## ACTIVITY
From the listing below, output only the lines starting at the line that has "The width and height of the screenshot is (625, 404)." and ending at the line that has "Task: Toggle the microphone mute button", exactly as they appear, ends included.

=== AVAILABLE DATA ===

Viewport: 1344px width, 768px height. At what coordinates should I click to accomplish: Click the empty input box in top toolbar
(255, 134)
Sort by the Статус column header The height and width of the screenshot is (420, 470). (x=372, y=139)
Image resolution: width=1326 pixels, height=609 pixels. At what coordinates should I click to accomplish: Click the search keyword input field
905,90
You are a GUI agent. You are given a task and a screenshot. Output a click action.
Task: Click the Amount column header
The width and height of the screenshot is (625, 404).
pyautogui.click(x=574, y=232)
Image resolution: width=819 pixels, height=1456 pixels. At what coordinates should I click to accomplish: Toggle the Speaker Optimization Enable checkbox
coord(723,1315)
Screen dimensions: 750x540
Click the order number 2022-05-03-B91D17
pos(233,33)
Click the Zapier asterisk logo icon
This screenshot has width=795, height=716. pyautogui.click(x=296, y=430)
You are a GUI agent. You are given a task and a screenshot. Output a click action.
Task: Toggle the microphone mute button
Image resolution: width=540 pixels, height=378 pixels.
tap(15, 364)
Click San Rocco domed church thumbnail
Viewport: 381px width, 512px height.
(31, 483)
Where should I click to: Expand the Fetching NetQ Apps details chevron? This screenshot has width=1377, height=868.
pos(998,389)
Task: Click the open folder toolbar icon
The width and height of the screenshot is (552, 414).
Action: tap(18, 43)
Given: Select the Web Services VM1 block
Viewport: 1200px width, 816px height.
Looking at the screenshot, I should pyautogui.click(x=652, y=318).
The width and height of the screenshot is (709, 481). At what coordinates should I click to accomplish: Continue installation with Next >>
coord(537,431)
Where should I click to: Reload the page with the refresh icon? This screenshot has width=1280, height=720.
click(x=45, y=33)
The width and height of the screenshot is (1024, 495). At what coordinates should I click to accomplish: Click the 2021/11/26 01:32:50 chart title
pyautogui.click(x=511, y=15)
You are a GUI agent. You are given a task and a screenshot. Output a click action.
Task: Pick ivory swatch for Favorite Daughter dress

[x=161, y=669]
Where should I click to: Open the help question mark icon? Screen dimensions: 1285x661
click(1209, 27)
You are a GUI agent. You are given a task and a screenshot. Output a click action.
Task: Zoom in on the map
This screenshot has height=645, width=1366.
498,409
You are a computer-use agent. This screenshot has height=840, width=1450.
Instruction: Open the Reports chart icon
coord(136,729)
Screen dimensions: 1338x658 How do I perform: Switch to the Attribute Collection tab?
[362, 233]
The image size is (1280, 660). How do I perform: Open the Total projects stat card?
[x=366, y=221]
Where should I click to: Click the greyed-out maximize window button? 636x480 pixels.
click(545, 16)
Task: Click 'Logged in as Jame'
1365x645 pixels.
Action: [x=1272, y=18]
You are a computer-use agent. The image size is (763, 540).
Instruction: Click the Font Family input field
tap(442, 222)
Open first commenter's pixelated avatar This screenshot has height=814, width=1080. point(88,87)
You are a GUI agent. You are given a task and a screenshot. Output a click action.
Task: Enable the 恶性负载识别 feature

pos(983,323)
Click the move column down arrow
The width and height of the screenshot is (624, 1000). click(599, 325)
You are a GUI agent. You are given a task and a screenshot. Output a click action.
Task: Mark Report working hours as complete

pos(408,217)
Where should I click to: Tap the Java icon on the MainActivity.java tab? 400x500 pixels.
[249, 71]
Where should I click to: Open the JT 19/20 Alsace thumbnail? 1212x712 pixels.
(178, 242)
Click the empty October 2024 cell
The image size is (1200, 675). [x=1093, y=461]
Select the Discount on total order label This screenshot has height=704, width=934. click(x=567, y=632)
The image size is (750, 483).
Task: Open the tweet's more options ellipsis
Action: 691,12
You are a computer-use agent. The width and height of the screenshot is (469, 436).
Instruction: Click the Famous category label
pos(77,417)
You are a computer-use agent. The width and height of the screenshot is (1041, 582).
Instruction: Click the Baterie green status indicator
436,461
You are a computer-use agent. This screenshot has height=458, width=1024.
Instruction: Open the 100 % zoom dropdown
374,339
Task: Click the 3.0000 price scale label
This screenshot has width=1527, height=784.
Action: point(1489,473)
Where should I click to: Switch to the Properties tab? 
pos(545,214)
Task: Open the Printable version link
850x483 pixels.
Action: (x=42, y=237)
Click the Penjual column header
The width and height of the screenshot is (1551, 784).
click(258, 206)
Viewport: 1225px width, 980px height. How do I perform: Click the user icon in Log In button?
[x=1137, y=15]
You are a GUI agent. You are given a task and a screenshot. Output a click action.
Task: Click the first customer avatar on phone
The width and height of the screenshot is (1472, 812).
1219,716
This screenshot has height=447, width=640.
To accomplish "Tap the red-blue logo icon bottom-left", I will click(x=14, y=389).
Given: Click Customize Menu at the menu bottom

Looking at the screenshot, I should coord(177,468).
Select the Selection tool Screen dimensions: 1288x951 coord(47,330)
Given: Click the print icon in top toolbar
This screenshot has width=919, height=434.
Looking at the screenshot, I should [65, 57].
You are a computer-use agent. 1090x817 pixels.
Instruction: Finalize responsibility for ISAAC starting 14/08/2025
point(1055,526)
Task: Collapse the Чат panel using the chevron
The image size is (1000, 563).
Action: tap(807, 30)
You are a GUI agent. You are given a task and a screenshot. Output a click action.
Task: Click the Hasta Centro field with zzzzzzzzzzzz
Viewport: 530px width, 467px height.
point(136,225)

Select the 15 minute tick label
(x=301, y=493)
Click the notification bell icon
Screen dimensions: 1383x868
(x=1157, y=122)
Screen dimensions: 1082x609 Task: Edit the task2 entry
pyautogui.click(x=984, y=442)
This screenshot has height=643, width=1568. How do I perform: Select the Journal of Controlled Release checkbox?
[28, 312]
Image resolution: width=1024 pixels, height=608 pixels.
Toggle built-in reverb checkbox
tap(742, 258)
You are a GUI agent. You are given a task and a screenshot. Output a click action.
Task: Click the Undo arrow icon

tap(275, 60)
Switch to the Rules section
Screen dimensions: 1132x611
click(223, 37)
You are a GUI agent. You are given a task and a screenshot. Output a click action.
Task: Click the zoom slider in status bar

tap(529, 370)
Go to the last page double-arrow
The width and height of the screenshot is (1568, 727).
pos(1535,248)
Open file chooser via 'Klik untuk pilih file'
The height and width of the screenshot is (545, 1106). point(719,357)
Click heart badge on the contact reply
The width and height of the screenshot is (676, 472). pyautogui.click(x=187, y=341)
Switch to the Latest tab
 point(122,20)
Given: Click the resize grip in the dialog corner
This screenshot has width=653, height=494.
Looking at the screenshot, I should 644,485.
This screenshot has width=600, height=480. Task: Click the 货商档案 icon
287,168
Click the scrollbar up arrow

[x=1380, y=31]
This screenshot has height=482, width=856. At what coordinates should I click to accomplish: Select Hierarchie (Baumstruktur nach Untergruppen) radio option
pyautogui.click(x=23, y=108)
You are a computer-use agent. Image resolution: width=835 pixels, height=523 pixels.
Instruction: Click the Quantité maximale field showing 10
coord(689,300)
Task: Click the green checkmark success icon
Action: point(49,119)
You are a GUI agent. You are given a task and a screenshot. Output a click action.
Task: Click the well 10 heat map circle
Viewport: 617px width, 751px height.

===

## RESULT
The width and height of the screenshot is (625, 404).
pyautogui.click(x=574, y=232)
Image resolution: width=819 pixels, height=1456 pixels. At what coordinates should I click to accomplish: Toggle the Speaker Optimization Enable checkbox
coord(723,1315)
Screen dimensions: 750x540
Click the order number 2022-05-03-B91D17
pos(233,33)
Click the Zapier asterisk logo icon
This screenshot has width=795, height=716. pyautogui.click(x=296, y=430)
You are a GUI agent. You are given a task and a screenshot. Output a click action.
Task: Toggle the microphone mute button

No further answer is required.